What a lovely title…we’ve gone from “Rosemary and Honeysuckle” to that. How to begin??? Yesterday I was sweeping, while M’Apples was napping. I’d run and not showered, and was pushing the nap time limit…trying to sweep up that last room before I jumped in the shower, praying that Mary Aplin would stay asleep. As I bent down to sweep up my last pile, I smelled the unmistakable odor…of propane gas. Jeremiah was supposed to have a late night, but I tried to call him anyway. Of course I didn’t get him, so I gave myself the, “You’re a big girl, you can handle this, you don’t need your husband (or your Dad for that matter).”
So I looked up the Alagasco telephone number and put in a call. It was really pretty painless, and the girl told me there would be a technician out within the next 2 hours. In the meantime, she told me to leave on any appliances that were already running and not to turn on any new ones. There went my shower, since we have a gas water heater. By this time Mary Aplin is awake and Pace is begging for the pizza and movie night I’d promised her since Daddy wasn’t coming home until late.
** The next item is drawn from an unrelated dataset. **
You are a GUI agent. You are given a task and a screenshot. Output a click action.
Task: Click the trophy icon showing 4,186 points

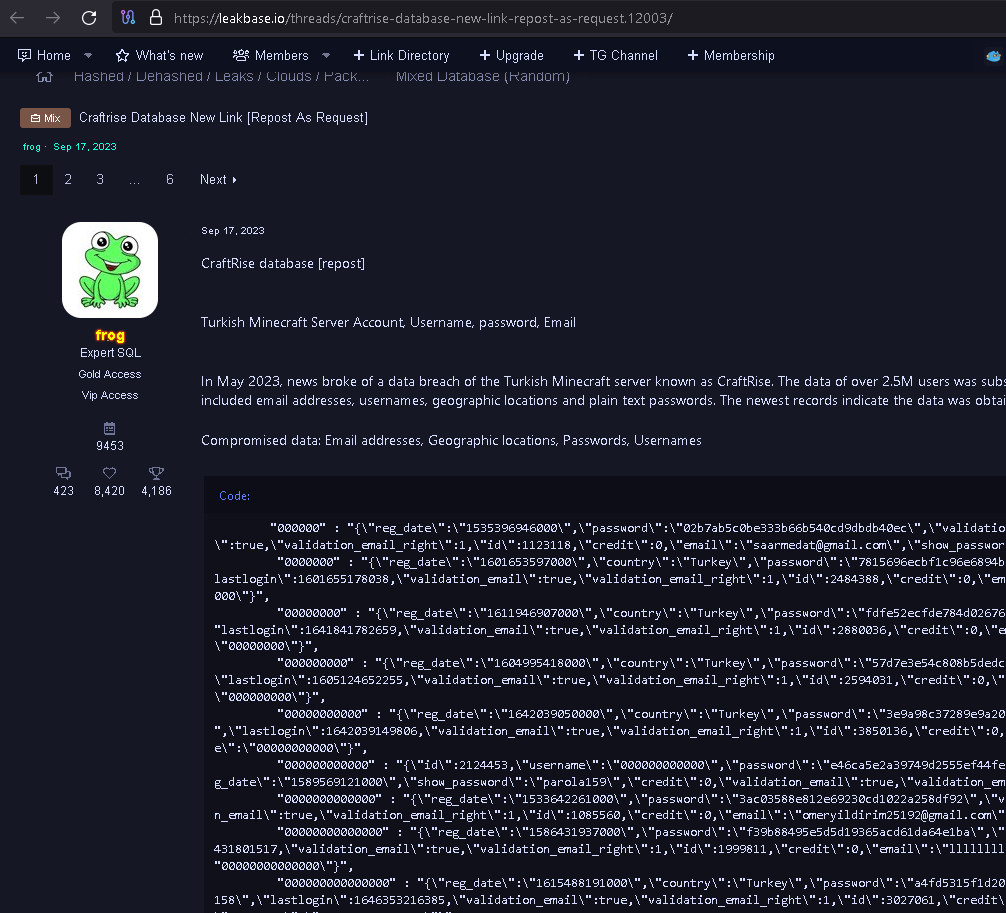(156, 473)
I waited almost an hour, still no gas man, its 6:30 and Pace is starving and growing more cranky by the minute. I decide to go ahead and go get the pizza and movie…its only 5 minutes away, the gas man has my cell phone as a contact, and we’ll be right back. I order the pizza, and as I am strapping M’Apples in her seat, he pulls up. I unload the girls, go back inside my house which reeks so strongly of gas that I’m worried we might blow up if I cough, and he tells me that, “No, I cannot leave him there alone…because there are clothes-n-stuff in the house.” This made me a little worried that maybe he had some sort of strange clothes fetish and might really not need to be left alone to run amok in our clothes?
I watch as he does his inspection. Bless his heart, he was really sweet and trying so hard to find the leak, but our house is almost 100 years old and you can’t haphazardly tug wires and spray soapy water all over the place without doing some serious damage. I, however, kept my mouth shut and an hour and a half later he left, without even charging us, saying that he felt like everything was safe now.
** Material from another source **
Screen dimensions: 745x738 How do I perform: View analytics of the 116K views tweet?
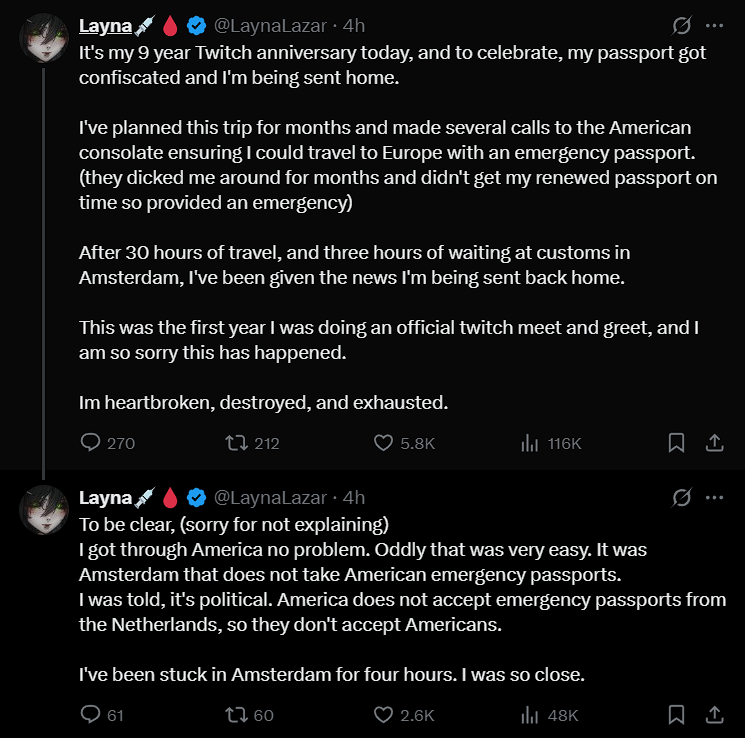[530, 443]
By this time, Pace is pretty much beside herself, begging for the pizza and movie I’d been promising all afternoon. We load up again. Dash to Blockbuster (where I got caught in a theological discussion with a guy from our church) and then to Pizza Hut (where my Hawaiian style pizza had turned to cold plastic).
When I get home Jeremiah is there and wondering why the house is so hot? He is also begging me to not put the Cinderella movie in since its already 8:30 and he wants us all to just eat quick and head to bed. I look at Pace, remembering all the promises, and tell him that now is not the time to cross me. We’re watching that movie if it kills me. The DVD won’t work, Mary Aplin is screaming at Jeremiah (who is trying to give her a bottle so she can go to bed), and I am pretty hacked about the fact that I am consuming all the calories that pizza has to offer, even though it tastes congealed.
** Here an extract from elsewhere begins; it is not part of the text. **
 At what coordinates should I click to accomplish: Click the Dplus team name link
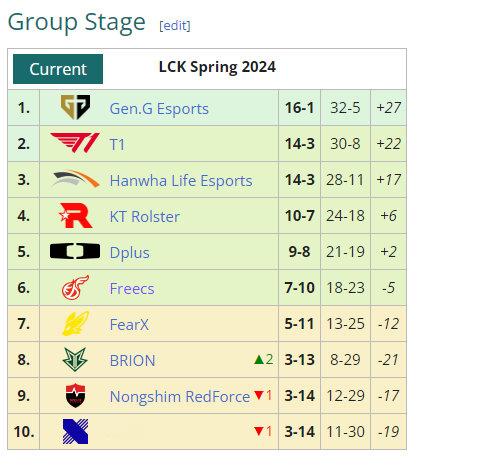[130, 253]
We do eventually get the movie going, our mouths fed, the girls to bed, and as Jeremiah and I plop in bed we look at each other and realize that we are both slightly glistening. (Remember, I still have not had that shower!) Jeremiah goes down to check on the air conditioner, and sure enough its iced over. That gas man, with all his pulling and spraying, managed to break the air conditioner! We just turned it off and closed our eyes to sweat away the night.
5:45 am, BOTH girls wake up. This is pretty normal for Mary Aplin, but Pace–and after we’d all gone to bed so late? I tell Pace that its just too early, and she better head back to bed. “I can’t Mommy, it’s wet.”
“What do you mean, it’s wet? Why is it wet?”
“I tee-teed in it…”
“Just climb in on Daddy’s side, while I feed Mary Aplin. GO BACK TO SLEEP.”
“But Mommy, the sunshine’s awake!”
“It’s just barely awake, Pace, so close your eyes.”
Miraculously, both girls fell back to sleep and I slept until NINE O’CLOCK this morning!!! Woo Hoo. I haven’t done that in at least nine months. My eyes fluttered open on their own, and I rolled over to see my little sleeping angel…To find her laying spread eagle with no diaper on! Well, good morning to you too Pace, I laughed to myself. I snuck out of the room, deciding it wasn’t worth waking her to put a diaper on.
I was pulling the sheets of Pace’s bed, talking to Taylor about what wedding stuff I needed to work on next, and discovering that Pace had tried to hide the job with some of her decorative pillows–which meant they had to be washed as well, when she walked in the room.
“Mommy, I didn’t mean to wet Daddy’s bed.” I just started laughing and headed into the next room to strip those sheets as well.
Now, I am sitting in a very hot house, with Pace sleeping on a bed with no sheets, trying to cool myself by eating straight out of this TUB of ice cream at my side. Sounds like a great way to lose those 5-10 lbs I keep saying I’m going to lose! But when your house is this hot and you have that much mess to clean up, you have to do something to make yourself happy 🙂
(That picture was Mary Aplin’s first time in the big girl tub, and their first bath together.)